In sixth is Edward Zwick's Love and Other Drugs with Anne Hathaway and Jake Gyllenhaal. This dramedy failed to penetrate the masses out there this weekend, as the Fox film earned only $9.9 million over three days and $14 million over five. The good news for Fox is that this one cost only $30 million to make.
Seventh is Faster starring Dwayne Johnson, noticeably not The Rock this time. Faster didn't do all that well, but it's not going to hurt upstart CBS Films all that much. Faster earned $8.7 million over three days and $12.2 million over five. Variety reported that the budget for Faster was $24 million, with Sony picking up foreign rights for half the budget cost. This marks the first time that The Rock has failed to open a film to more than $10 million, save for Southland Tales.
Due Date drops four spots to eighth place. The Robert Downey Jr. flick earned $7.3 million and dropped 18% from last weekend. Now in its fourth weekend, the $65 million Warner Bros. flick has earned $85 million.

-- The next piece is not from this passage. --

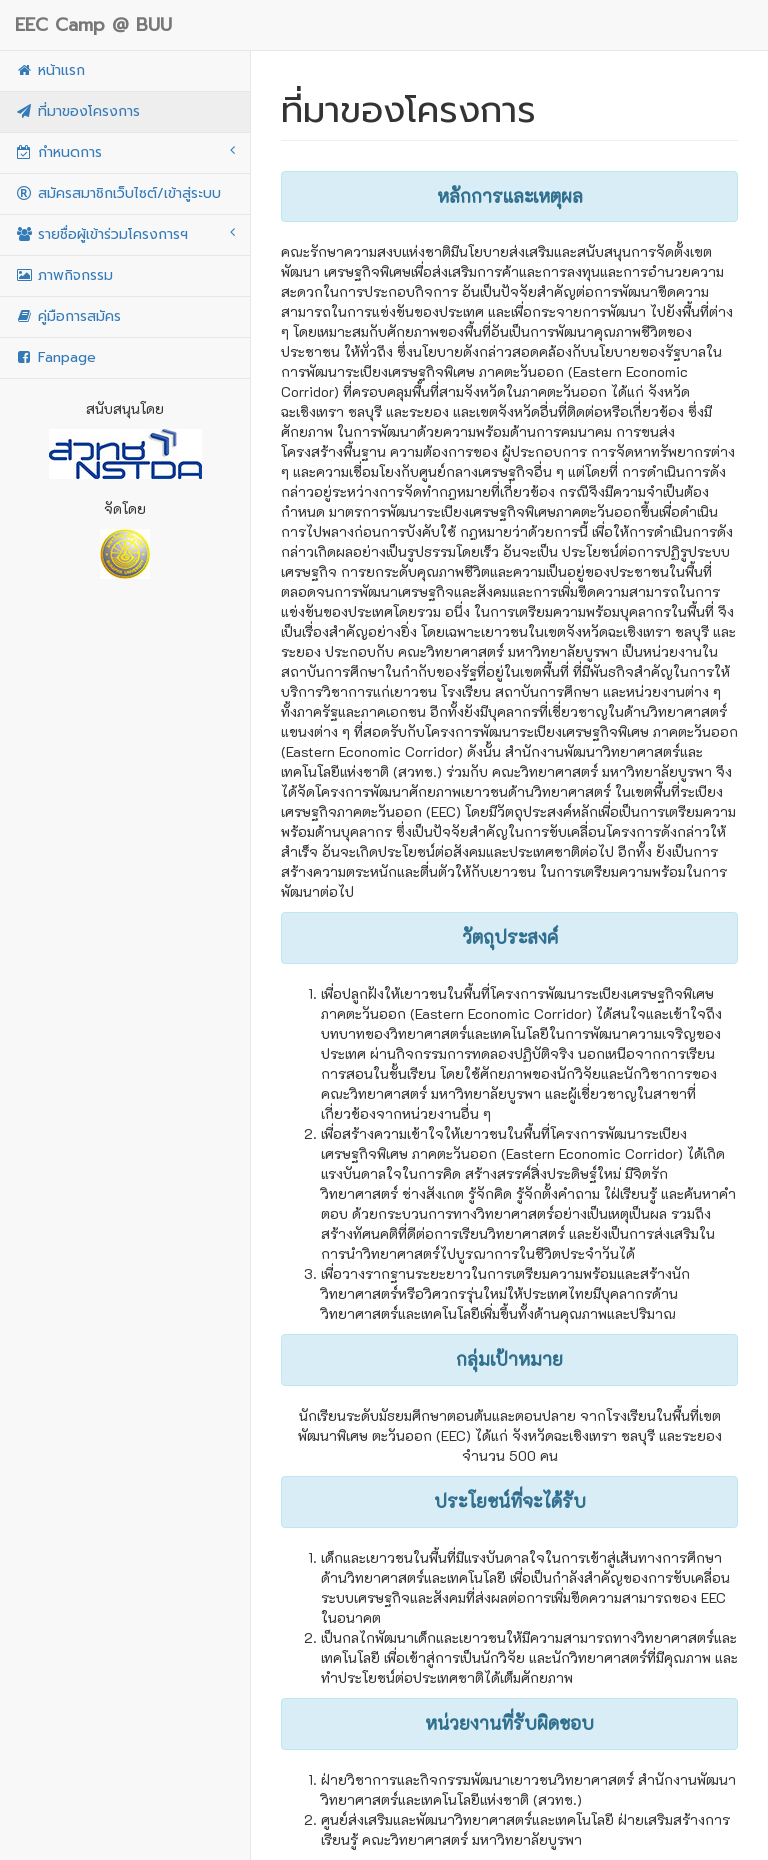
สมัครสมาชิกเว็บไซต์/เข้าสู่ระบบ (118, 193)
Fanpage (55, 357)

The Next Three Days finishes ninth, as the Russell Crowe flick is getting the quick boot from the top ten. The Lionsgate miss earned $4.8 million this weekend, and was off 26%. Crowe's latest disaster has a running total of $14.6 million.
Morning Glory is also fading fast this weekend, as the Rachel McAdams film isn't clicking with audiences. Glory earned $4 million this weekend and dropped 23%. The $40 million Paramount entry has earned $26.5 million.
Overall, it was a very healthy Thanksgiving frame, despite the leftovers being more popular than the meal. The top 12 films rang up $173.9 million this weekend, which is just slightly down from last year's $175.2 million, when the top seven films all grossed more than $10 million. As is traditional in the box office year, the weekend after Thanksgiving provides a break, and next week is no exception. The only new release is A Warrior's Way – something about ninjas and cowboys, as well as some Oscar fare released into limited markets. A year ago, it was a bloodbath, as the best holdover had a drop of 50%. Expect more of the same.